Where does latency come from?
0) serialization delay reading the NIC (packet length/network speed)
1) when a packet arrives the NIC DMA's its contents into memory
2) the NIC then waits to see if more packets arrive (about 60us) - this can be turned off using ethtool's interrupt moderation settings.
3) The NIC raises an interrupt
4) The interrupt handler puts the packet onto the lower part of the device driver's queue
5) eventually the device driver gets scheduled, and passes the packet into the kernel's TCP or UDP networking code
6) this code will check sequence numbers, send ACKs, figure out which process will read the packet (i.e. your Go executable), and move it from the
list of sleeping process to the list of runnable processes
7) at some point later the kernel will resume your now runnable process
8) The netpoller in your executable will read the data, and figure out which Goroutine is sleeping on this socket, and make it runable
9) Go's scheduler will at some point later, schedule that Goroutine so that it resumes running and consumes your packet.

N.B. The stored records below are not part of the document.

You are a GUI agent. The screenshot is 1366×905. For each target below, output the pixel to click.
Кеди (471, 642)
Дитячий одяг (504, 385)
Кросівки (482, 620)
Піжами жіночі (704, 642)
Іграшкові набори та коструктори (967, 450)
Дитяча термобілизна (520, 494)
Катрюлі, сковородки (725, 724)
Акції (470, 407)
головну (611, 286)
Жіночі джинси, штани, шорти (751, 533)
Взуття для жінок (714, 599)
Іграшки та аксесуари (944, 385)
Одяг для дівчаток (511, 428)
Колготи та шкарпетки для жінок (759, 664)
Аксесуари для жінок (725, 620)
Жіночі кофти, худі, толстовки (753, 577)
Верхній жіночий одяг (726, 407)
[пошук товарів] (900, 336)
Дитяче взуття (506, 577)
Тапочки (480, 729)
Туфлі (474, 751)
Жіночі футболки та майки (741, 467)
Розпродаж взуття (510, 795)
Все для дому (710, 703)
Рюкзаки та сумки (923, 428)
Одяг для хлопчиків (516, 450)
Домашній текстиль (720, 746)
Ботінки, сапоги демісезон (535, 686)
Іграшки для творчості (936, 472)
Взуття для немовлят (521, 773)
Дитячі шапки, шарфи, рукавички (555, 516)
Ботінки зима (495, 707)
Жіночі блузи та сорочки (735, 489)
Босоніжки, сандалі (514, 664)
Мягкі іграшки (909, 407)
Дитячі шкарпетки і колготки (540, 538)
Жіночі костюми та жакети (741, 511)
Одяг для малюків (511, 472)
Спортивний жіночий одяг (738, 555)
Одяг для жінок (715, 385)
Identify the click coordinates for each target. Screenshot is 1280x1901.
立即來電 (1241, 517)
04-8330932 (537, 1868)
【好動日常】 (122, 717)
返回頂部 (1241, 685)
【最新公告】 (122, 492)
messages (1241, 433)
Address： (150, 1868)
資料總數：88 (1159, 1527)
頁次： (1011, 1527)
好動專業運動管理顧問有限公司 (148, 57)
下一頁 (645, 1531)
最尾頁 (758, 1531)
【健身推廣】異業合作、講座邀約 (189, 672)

So this is what happens when you read a packet. Sending a packet is similar but backwards, but with lots of steps missed out.
So where does latency come from?
The biggest one is 9 - waiting for the Go scheduler to schedule your Goroutine - this could take a long time, depending on the load on your system.
That is the cost of Go's netpoller which can efficiently mtiplex io over 100,000s of Goroutines
The next is 7 (the Os scheduler)
And then 2 (interrupt moderation) - which accounts for up to 60us but is very easy to fix,
If you are in the HFT business and loose vast amounts of money for each us delay, then you can do crazy and ugly stuff with
kernel bypass and code locked on CPU cores busywaiting on the device ringbuffer.
But for sane people Go gives you a great compromise of superb scalability (avoiding the thundering herd problem) while maintaining acceptable latency.